Re: How to make warn_alloc() reliable?

2016-10-20 Thread Michal Hocko
On Thu 20-10-16 21:07:49, Tetsuo Handa wrote:
[...]
> By the way, regarding "making the direct reclaim path more deterministic"
> part, I wish that we can
> 
>   (1) introduce phased watermarks which varies based on stage of reclaim
>   operation (e.g. watermark_lower()/watermark_higher() which resembles
>   preempt_disable()/preempt_enable() but is propagated to other threads
>   when delegating operations needed for reclaim to other threads).
> 
>   (2) introduce dedicated kernel threads which perform only specific
>   reclaim operation, using watermark propagated from other threads
>   which performs different reclaim operation.
> 
>   (3) remove direct reclaim which bothers callers with managing correct
>   GFP_NOIO / GFP_NOFS / GFP_KERNEL distinction. Then, normal
>   ___GFP_DIRECT_RECLAIM callers can simply wait for
>   wait_event(get_pages_from_freelist() succeeds) rather than polling
>   with complicated short sleep. This will significantly save CPU
>   resource (especially when oom_lock is held) which is wasted by
>   activities by multiple concurrent direct reclaim.

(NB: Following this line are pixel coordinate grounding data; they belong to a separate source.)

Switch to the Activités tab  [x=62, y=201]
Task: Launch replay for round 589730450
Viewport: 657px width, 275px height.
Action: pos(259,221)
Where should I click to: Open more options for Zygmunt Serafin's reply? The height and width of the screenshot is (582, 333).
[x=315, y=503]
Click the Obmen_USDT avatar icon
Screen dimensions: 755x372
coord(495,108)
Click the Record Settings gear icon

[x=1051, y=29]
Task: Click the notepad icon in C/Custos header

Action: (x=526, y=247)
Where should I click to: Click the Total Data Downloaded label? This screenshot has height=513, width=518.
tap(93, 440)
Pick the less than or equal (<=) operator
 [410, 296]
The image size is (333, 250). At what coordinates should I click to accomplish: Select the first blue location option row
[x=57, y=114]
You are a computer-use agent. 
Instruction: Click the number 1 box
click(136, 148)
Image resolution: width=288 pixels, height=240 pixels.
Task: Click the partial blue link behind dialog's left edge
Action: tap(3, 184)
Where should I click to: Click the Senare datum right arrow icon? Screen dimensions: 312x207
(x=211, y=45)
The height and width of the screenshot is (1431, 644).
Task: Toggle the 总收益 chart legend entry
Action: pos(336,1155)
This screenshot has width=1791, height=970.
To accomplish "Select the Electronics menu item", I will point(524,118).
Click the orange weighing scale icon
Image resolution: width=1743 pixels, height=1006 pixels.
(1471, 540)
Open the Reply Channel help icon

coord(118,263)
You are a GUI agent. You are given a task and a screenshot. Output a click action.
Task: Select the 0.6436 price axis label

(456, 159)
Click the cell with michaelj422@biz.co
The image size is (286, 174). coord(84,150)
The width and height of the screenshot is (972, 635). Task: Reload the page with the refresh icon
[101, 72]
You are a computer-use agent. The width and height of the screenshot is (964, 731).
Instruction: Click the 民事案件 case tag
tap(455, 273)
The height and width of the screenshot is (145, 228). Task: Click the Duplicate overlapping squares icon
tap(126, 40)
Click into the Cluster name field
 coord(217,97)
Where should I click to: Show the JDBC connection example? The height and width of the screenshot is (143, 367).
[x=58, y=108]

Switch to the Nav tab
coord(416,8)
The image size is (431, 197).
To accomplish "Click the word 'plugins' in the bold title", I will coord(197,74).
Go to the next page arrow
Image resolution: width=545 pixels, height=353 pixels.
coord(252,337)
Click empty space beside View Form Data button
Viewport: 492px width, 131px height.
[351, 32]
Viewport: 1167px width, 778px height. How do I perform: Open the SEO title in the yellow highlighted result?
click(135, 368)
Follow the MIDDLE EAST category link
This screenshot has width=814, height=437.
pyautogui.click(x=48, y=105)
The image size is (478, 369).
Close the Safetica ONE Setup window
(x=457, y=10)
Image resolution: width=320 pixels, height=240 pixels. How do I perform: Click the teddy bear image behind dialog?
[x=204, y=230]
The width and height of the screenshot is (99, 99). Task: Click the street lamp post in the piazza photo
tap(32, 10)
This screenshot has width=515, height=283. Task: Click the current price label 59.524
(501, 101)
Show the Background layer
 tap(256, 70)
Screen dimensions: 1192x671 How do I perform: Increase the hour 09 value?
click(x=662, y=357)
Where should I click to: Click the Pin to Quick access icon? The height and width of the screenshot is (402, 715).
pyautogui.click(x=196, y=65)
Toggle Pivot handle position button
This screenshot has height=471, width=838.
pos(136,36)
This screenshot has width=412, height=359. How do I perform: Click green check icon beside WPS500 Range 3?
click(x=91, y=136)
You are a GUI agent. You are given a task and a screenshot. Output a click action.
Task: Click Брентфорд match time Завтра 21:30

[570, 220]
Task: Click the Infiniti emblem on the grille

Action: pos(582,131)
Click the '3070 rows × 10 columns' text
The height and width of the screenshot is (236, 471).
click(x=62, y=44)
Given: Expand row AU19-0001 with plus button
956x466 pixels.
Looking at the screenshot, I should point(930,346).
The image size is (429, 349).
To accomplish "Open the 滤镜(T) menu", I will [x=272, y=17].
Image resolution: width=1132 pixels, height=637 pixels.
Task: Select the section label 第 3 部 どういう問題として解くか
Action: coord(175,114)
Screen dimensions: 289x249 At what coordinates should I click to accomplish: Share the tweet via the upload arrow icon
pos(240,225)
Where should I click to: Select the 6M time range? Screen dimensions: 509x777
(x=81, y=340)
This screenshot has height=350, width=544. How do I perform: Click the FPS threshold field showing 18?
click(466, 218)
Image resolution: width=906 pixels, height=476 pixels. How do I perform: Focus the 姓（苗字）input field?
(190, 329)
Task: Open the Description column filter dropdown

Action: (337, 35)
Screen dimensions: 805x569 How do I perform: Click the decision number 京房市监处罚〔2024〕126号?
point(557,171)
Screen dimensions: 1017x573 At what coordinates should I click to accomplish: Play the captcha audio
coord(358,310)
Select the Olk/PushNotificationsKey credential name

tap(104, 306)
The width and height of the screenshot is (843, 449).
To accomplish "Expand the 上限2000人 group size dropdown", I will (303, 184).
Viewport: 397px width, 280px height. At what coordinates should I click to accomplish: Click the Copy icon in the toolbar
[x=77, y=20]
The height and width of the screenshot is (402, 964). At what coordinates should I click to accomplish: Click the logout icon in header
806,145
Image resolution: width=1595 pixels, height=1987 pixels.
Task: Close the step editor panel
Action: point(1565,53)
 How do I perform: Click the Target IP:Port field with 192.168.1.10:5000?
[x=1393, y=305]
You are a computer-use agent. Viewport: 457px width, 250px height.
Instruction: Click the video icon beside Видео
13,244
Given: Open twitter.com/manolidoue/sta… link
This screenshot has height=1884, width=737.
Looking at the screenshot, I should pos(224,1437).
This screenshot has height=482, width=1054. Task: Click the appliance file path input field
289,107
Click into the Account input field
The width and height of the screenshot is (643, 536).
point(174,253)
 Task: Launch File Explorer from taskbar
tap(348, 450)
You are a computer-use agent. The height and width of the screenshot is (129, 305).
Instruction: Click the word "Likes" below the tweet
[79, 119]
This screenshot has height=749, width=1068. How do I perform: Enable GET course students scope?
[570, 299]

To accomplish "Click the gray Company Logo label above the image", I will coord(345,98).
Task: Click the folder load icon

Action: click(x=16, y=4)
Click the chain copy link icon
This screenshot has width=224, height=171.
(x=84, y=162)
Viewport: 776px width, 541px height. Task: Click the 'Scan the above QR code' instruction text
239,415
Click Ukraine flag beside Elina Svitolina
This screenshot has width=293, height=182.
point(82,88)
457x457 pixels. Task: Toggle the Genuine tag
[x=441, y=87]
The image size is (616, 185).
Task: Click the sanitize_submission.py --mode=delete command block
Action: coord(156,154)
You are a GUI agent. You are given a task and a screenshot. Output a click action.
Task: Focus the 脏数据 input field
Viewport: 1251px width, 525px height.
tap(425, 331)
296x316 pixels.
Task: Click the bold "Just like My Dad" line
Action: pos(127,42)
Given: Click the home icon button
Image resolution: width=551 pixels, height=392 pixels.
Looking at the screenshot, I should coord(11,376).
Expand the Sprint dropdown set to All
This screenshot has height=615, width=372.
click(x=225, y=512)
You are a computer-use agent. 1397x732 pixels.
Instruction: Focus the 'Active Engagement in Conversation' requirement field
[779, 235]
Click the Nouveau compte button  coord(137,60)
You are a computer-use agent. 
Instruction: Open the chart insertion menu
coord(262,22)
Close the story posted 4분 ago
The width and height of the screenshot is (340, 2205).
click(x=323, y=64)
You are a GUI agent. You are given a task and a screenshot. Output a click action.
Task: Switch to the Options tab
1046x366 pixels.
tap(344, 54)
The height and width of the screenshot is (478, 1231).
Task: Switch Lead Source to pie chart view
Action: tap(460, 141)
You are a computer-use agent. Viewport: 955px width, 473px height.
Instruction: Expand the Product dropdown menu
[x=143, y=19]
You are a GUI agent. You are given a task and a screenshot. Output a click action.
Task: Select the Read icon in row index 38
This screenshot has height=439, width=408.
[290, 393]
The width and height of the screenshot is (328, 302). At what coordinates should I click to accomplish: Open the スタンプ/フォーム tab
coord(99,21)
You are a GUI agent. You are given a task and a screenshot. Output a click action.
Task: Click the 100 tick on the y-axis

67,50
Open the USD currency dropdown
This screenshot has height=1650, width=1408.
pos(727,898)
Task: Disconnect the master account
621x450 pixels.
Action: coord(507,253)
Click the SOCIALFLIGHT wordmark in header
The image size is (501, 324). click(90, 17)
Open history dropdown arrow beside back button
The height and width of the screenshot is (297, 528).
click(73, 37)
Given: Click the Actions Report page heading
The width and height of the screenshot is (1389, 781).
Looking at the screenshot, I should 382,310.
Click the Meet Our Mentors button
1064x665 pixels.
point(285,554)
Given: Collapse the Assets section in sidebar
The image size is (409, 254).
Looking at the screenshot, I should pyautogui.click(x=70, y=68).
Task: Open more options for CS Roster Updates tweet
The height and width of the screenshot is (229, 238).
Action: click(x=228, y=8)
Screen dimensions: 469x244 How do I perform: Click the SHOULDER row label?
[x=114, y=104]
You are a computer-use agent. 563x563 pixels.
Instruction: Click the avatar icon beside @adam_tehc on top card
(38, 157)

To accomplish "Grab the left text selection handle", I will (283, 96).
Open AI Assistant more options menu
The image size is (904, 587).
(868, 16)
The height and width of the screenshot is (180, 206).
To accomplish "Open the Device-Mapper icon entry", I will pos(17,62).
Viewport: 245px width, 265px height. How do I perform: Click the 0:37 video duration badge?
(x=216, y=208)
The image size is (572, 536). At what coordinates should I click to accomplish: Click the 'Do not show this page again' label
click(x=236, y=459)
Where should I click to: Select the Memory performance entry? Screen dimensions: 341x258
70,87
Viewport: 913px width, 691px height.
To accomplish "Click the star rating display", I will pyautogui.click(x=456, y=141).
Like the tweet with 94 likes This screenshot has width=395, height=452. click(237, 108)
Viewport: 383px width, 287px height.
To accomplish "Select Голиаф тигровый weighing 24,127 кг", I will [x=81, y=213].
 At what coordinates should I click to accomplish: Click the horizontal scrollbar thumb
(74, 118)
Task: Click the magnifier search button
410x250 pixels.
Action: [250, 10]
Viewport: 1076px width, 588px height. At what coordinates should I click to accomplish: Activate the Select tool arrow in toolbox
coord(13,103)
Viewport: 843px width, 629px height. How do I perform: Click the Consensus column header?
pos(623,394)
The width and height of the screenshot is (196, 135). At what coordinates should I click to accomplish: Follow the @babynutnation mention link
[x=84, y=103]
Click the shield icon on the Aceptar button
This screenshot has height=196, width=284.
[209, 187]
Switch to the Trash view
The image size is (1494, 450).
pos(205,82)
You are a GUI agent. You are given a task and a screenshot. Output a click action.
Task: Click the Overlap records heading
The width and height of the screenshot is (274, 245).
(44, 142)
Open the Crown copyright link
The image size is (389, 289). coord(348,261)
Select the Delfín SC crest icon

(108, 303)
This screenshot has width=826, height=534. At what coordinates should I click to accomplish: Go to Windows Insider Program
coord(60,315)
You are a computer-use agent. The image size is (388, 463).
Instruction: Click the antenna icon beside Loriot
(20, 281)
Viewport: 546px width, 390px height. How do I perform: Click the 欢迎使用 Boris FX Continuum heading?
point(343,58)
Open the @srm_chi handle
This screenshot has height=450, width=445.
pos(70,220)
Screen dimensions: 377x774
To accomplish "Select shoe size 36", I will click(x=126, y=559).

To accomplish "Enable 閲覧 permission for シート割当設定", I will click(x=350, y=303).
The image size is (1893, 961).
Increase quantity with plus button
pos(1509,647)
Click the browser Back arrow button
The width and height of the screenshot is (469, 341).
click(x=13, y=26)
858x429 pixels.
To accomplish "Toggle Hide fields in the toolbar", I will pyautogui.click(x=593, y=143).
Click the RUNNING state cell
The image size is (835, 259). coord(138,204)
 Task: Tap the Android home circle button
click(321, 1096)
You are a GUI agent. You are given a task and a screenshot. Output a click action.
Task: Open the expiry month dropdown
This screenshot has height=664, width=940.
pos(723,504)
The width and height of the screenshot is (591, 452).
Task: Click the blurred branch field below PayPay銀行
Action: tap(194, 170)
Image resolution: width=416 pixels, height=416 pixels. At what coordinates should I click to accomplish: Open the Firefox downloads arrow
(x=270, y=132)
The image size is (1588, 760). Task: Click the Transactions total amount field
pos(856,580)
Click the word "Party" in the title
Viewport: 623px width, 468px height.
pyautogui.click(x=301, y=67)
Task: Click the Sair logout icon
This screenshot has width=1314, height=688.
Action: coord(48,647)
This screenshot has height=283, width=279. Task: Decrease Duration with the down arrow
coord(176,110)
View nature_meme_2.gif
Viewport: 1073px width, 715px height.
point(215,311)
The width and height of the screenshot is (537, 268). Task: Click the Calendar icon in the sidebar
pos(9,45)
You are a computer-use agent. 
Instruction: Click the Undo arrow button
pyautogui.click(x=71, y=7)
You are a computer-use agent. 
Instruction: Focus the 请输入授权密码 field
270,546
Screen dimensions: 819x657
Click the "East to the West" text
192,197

As always, you are free to come up with patches with the proper
justification and convince people that those steps will help both the
regular case as well of those you are bothered with.
-- 
Michal Hocko
SUSE Labs


Re: How to make warn_alloc() reliable?

2016-10-20 Thread Tetsuo Handa
Michal Hocko wrote:
> On Wed 19-10-16 20:27:53, Tetsuo Handa wrote:
> [...]
> > What I'm talking about is "why don't you stop playing whack-a-mole games
> > with missing warn_alloc() calls". I don't blame you for not having a good
> > idea, but I blame you for not having a reliable warn_alloc() mechanism.
> 
> Look, it seems pretty clear that our priorities and viewes are quite
> different. While I believe that we should solve real issues in a
> reliable and robust way you seem to love to be have as much reporting as
> possible. I do agree that reporting is important part of debugging of
> problems but as your previous attempts for the allocation watchdog show
> a proper and bullet proof reporting requires state tracking and is in
> general too complex for something that doesn't happen in most properly
> configured systems. Maybe there are other ways but my time is better
> spent on something more useful - like making the direct reclaim path
> more deterministic without any unbound loops.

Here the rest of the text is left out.